Aller Anfang einer Ehe ist schwer, besonders dann, wenn man das Jahr 1948 schreibt.
Für meine Eltern wurde im Rentweinsdorfer Schloss ein Eckchen gefunden. Immerhin: Wohnküche, Schlafzimmer, Klo mit Waschbecken und Abstellkammer. Im Haus wohnten darüber hinaus Mutters Schwiegervater und dessen Schwägerin, die sich mit nur wenig kaschierter Abneigung gegenüberstanden. Dann gab es noch ein paar geflüchtete Tanten, aber das Gros des Hauses war belegt mit sogenannten „displaced people“. Niemand konnte englisch, deshalb hießen diese Bewohner pauschal Wolhynien-Deutsche. Das waren Menschen, die durch die Wirrungen des Krieges sich irgendwo wiederfanden, wo sie nicht bleiben wollten, aber auch solche, die trotz allem Wollen nicht nach Hause konnten, weil sie dort als Hochverräter verfolgt worden wären, schließlich hatten sie ja „freiwillig“ Zwangsarbeit für die Nazis geleistet. Die sanitären Verhältnisse waren unbeschreiblich. Nachtöpfe wurden aus dem Fenster entleert, besonders gern dann, wenn Mutter versuchte, auf den Rabatten Rosen zu pflanzen.
Unsere Eltern führten zunächst eine Ehe zu Dritt mit Peter. Er war schrecklich eifersüchtig auf die neue Gefährtin seines Herrn. Der hatte im Krieg einen Bauchschuss abbekommen. Peter, er hatte schwarzes weiches Fell, legte sich des nachts auf oder an Wunde, was sich wohltuend ausgewirkt haben soll. Damit war nun Schluss. Seinen Unwillen über den Rauswurf zeigte Peter damit, dass er unter das Plumeau aber auf die Seite unserer Mutter kackte. So etwas ist weder lustig noch ehefördernd, zumal in einem beheizbaren Schlafzimmer im Winter.

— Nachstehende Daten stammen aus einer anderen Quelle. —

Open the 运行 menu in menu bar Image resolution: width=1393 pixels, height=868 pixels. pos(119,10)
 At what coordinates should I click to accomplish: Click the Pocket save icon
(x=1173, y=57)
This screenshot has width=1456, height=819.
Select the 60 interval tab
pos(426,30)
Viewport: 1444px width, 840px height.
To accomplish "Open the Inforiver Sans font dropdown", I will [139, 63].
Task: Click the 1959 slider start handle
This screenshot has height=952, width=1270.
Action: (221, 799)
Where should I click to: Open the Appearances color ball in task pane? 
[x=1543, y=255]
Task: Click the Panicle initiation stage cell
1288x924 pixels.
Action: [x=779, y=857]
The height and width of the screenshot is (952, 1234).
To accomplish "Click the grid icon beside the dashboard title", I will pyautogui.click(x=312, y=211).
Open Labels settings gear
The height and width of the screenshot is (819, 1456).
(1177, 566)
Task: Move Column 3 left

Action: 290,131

Es fehlte an allem. Mutter besaß viele Talente, das der schmackhaften Zubereitung von Mahlzeiten gehörte nicht dazu. Kochtöpfe hatte sie keine, sie musste in leeren Konservendosen kochen. Eines Tages kam unser Vater glückstrahlend nach Hause, schwer ächzend unter einer großen Last: Er hatte irgendwo einen Sack Mehl ergattert.
Das führte dazu, dass Mutter die Speisekammer nicht mehr betreten konnte, denn der Sack, auf dem Fußboden stehend, lockte tatsächlich oder in der Phantasie der Hausfrau Mäuse an, vor denen sie panische Angst hatte.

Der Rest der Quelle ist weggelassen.